_Description of the task_
Your task is to retype, exactly and only, the lines from the one containing "At what coordinates" to the final line of the entries, leaving out all pictures.

_Recorded information_

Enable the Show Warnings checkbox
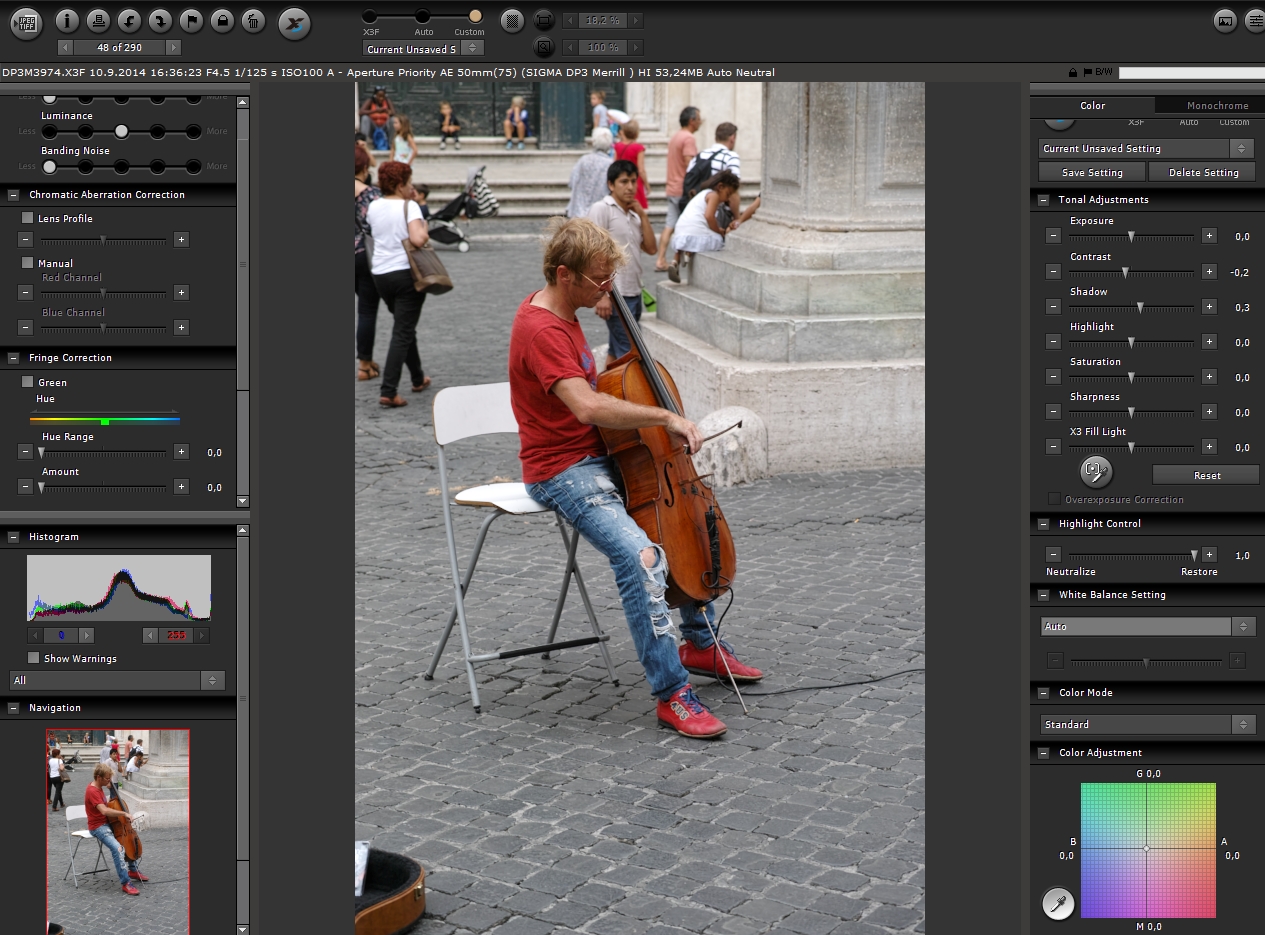click(x=34, y=658)
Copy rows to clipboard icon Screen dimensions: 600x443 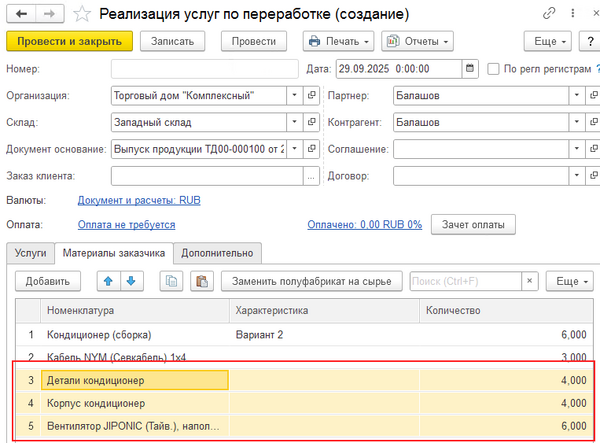pyautogui.click(x=171, y=281)
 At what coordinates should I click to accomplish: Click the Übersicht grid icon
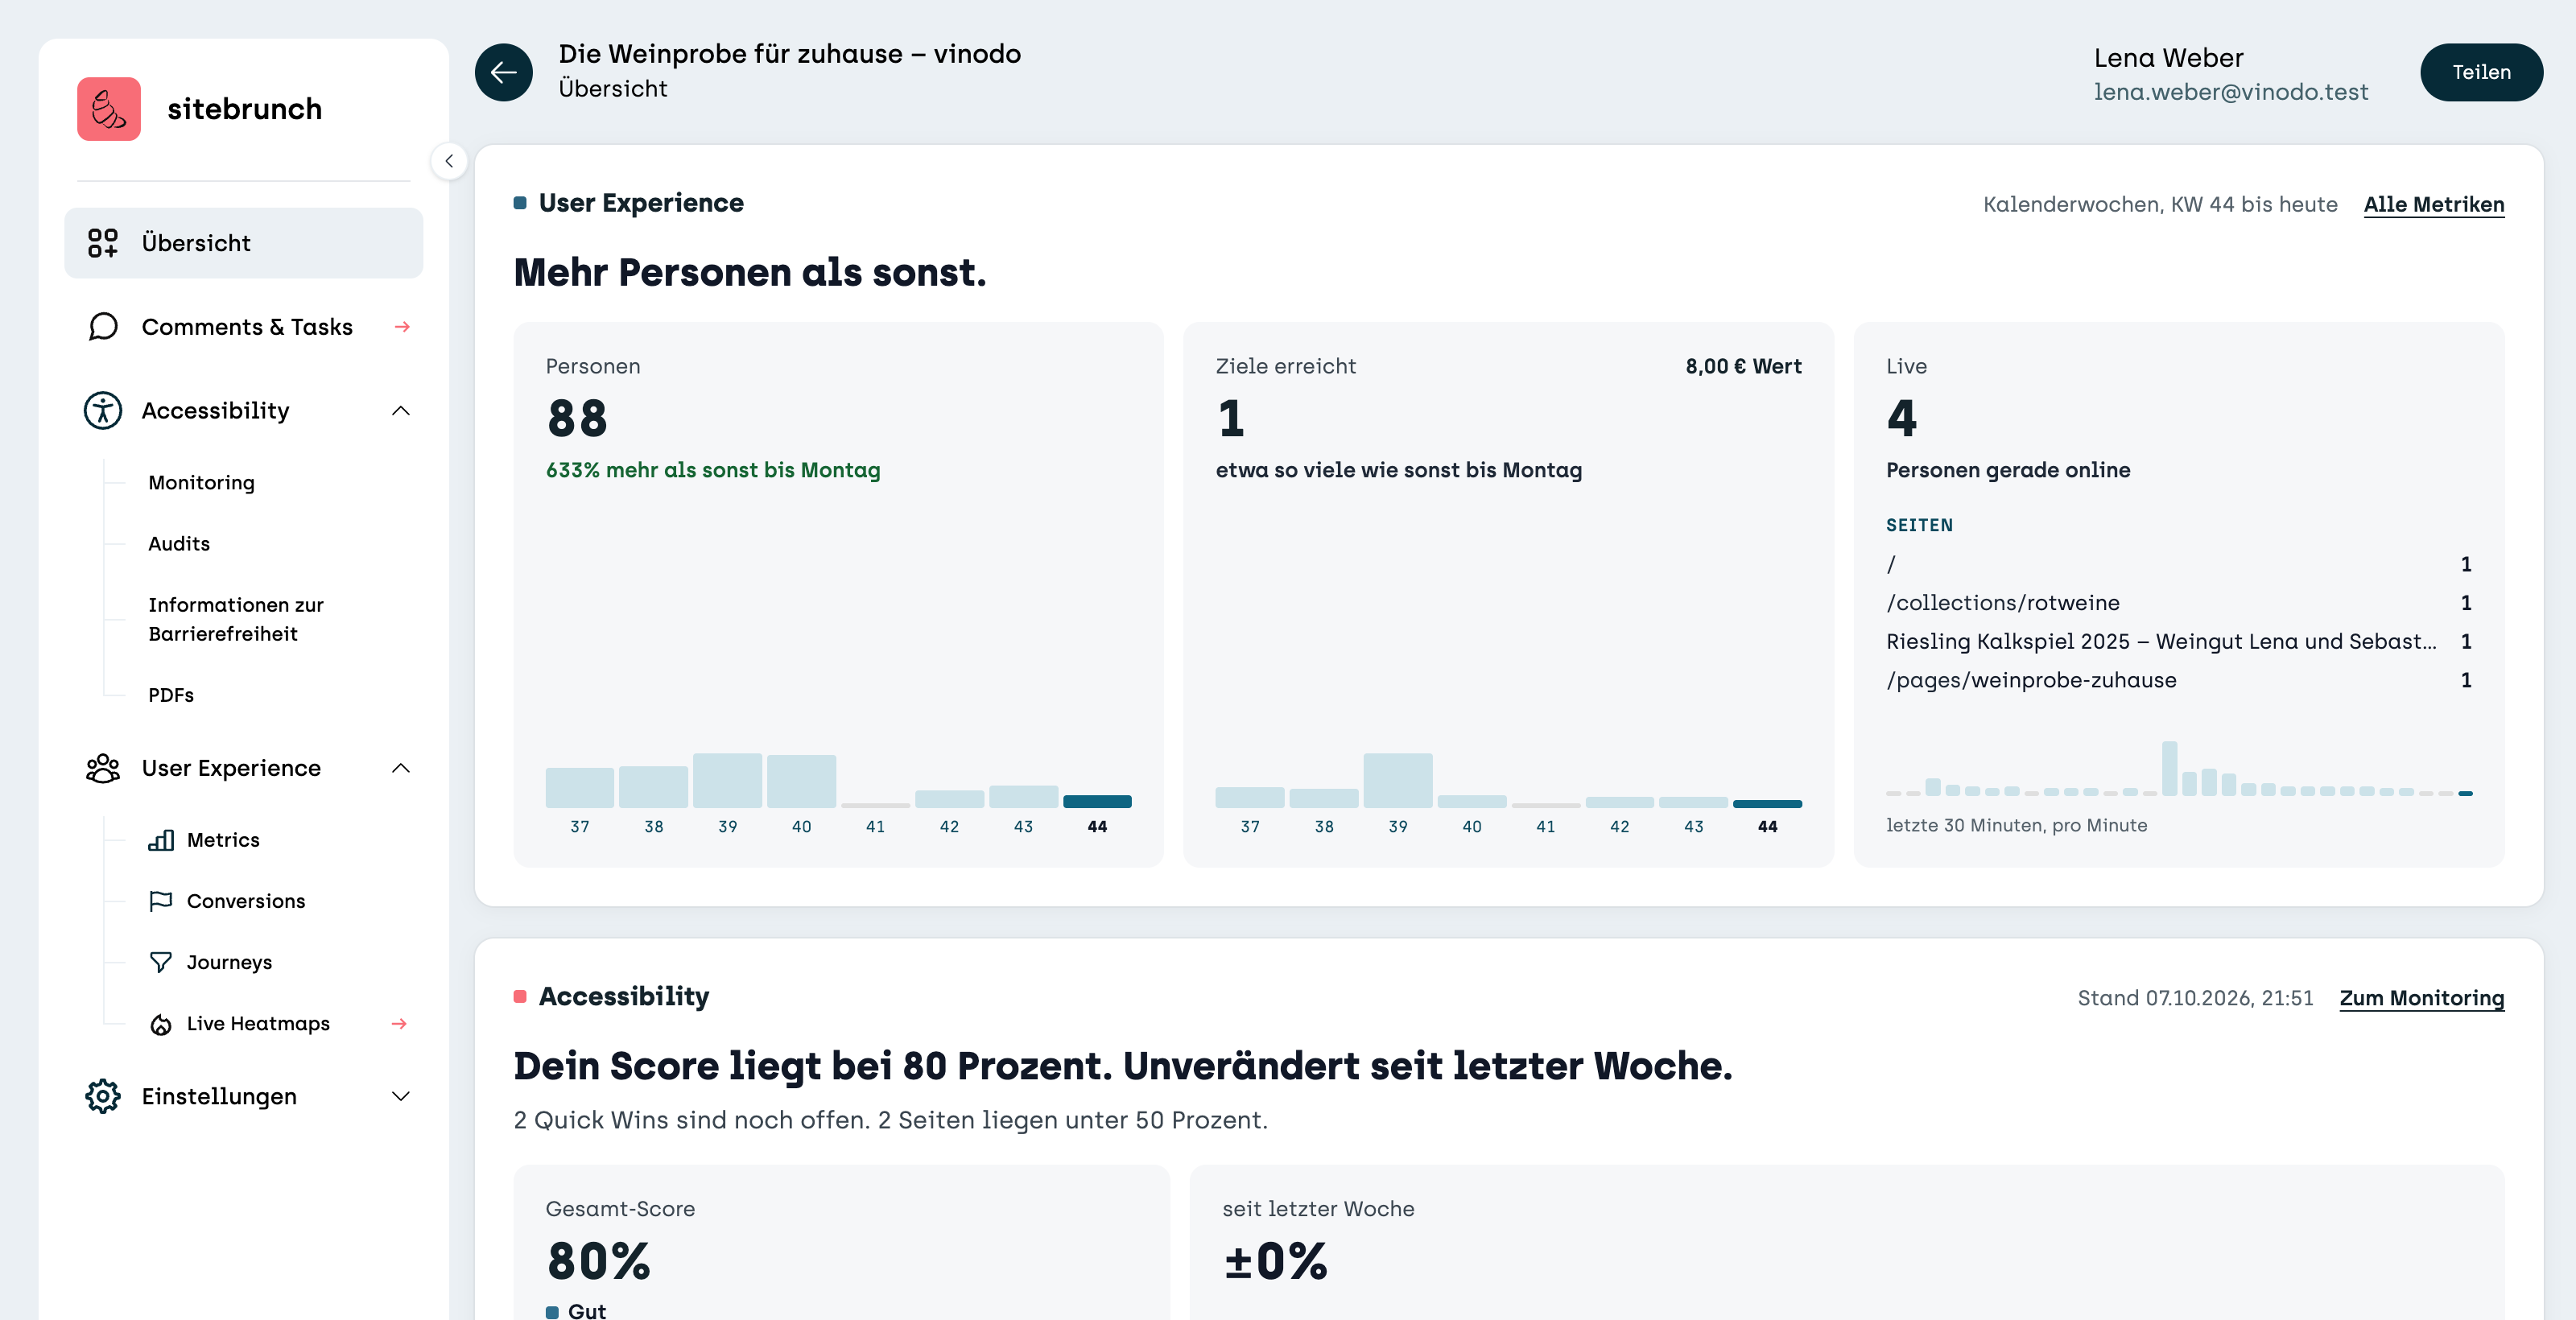tap(102, 243)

_Result of this exercise_
 At what coordinates should I click to accomplish: Click the Übersicht grid icon
tap(102, 243)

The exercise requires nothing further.